Corte nos juros deverá ser menor
O mercado financeiro trabalha com expectativa reforçada de redução das taxas de juro para março. Sustenta essa idéia a melhora no cenário interno, com o forte ingresso de dólares no País e o deslanche das reformas administrativa e previdenciária no Congresso. Ademais, embora ainda instável, o quadro nos países asiáticos parece de relativa acomodação.
O recuo dos juros, que deve ser sacramentado pelo Banco Central em 4 de março, não é motivo para uma reavaliação das aplicações. Até porque o BC, cauteloso, tenderia a definir um corte inferior ao estimado pelo mercado. CDBs e fundos permanecerão atraentes, na renda fixa. Juros declinantes favorecem os CDBs prefixados. Mas, como nem todos conseguem a taxa de rentabilidade mais elevada nos títulos bancários, os fundos de renda fixa de 30 ou 60 dias são mais interessantes para pequenos e médios investidores.

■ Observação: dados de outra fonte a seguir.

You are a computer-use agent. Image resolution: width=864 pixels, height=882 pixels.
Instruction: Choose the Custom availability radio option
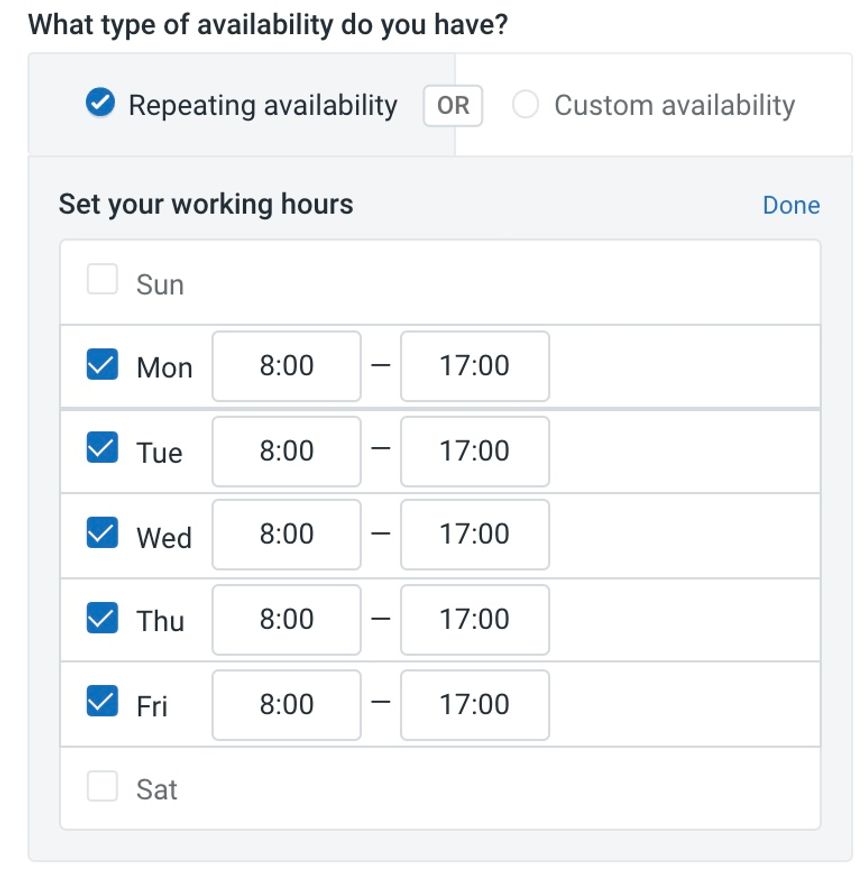[525, 105]
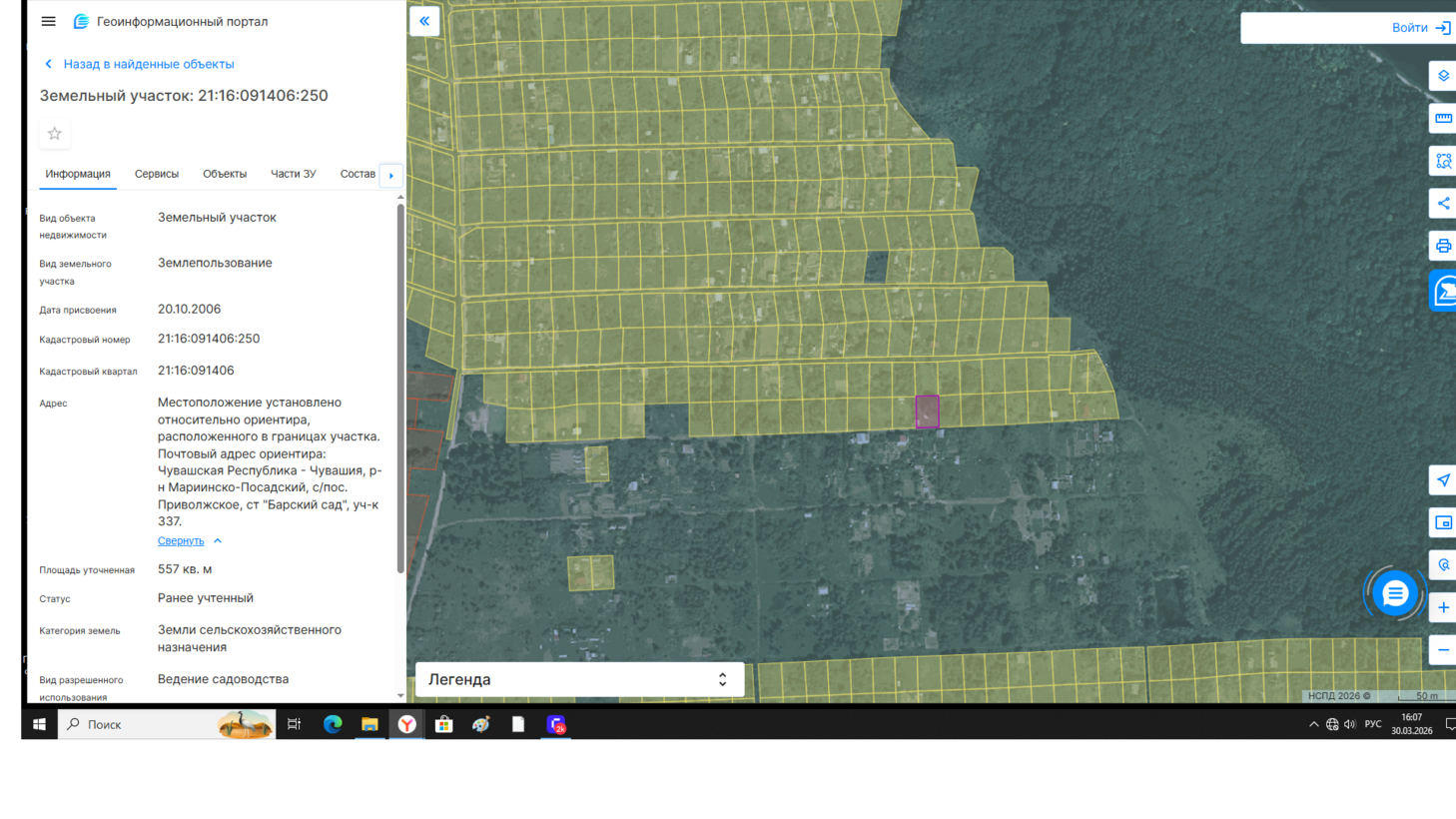Print the current map view
Viewport: 1456px width, 819px height.
[1443, 246]
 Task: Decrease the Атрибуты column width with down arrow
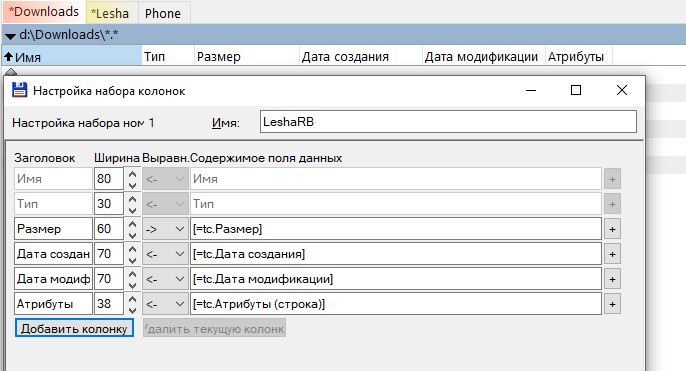pos(133,310)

O cenário de corte dos juros pode dar certo fôlego também às Bolsas. Mas uma tendência do mercado de ações, se ocorrer, deve ser desenhada após o término do vencimento de opções, quarta-feira. O risco de investimento em ações, de todo modo, persiste elevado, na medida em que a alguns pregões de alta se seguem outros de baixa. A menos que haja uma expansão acentuada do volume financeiro, com participação mais ativa do capital estrangeiro, o mercado tende a permanecer sem uma tendência mais clara.